The copy should run from the line containing "Select offset row 00000030" through the last line of the entries below, exactly as written, with pictures omitted.

________________________________________

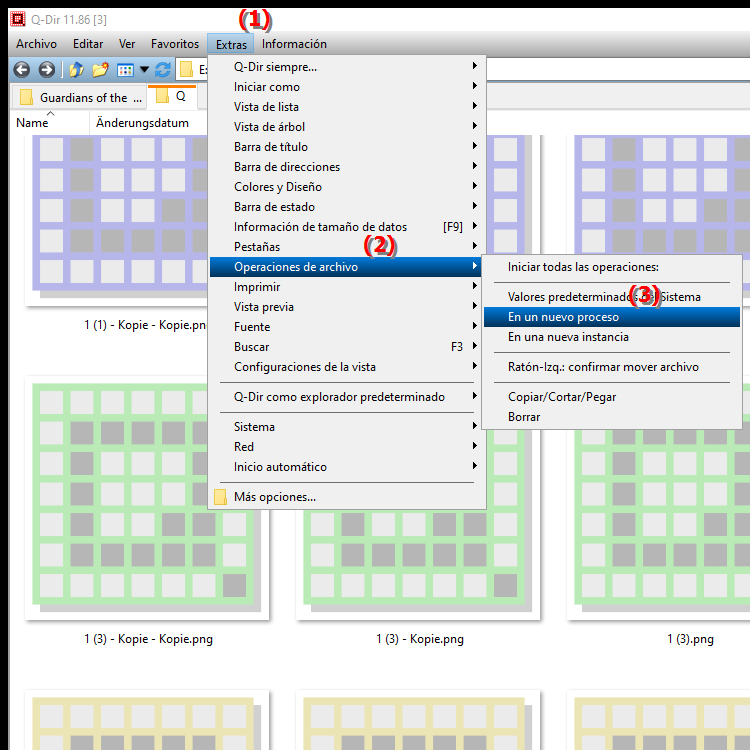Go up one folder level
Viewport: 750px width, 750px height.
[x=77, y=70]
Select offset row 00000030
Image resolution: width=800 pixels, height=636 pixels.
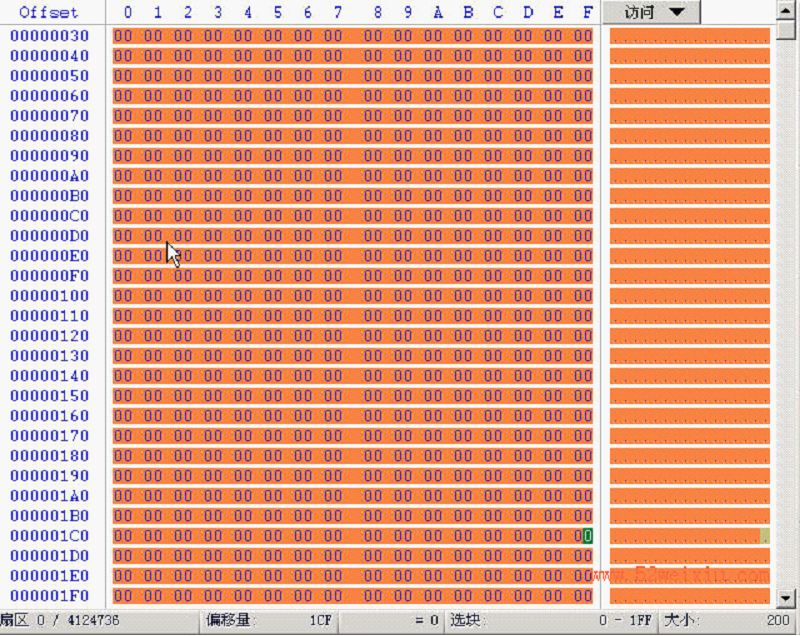[49, 36]
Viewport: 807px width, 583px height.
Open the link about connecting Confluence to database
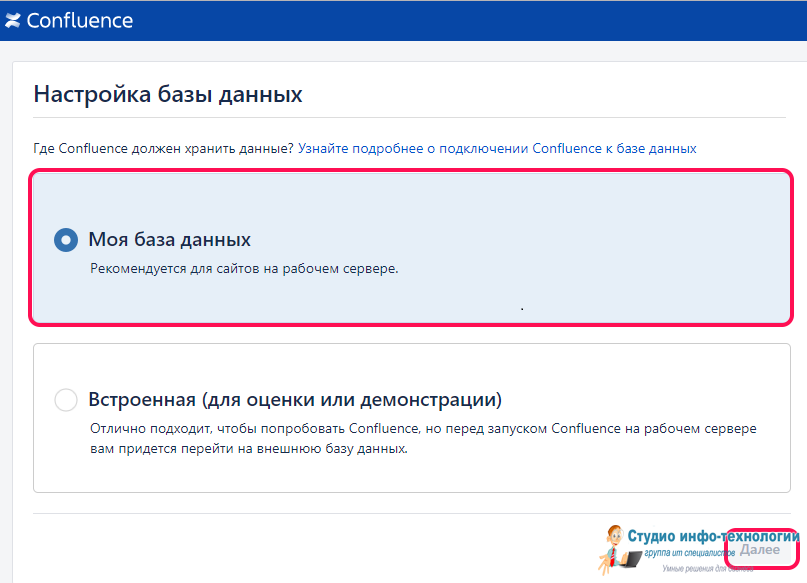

________________________________________

## [EXERCISE OUTPUT]
Select offset row 00000030
Image resolution: width=800 pixels, height=636 pixels.
[49, 36]
Viewport: 807px width, 583px height.
Open the link about connecting Confluence to database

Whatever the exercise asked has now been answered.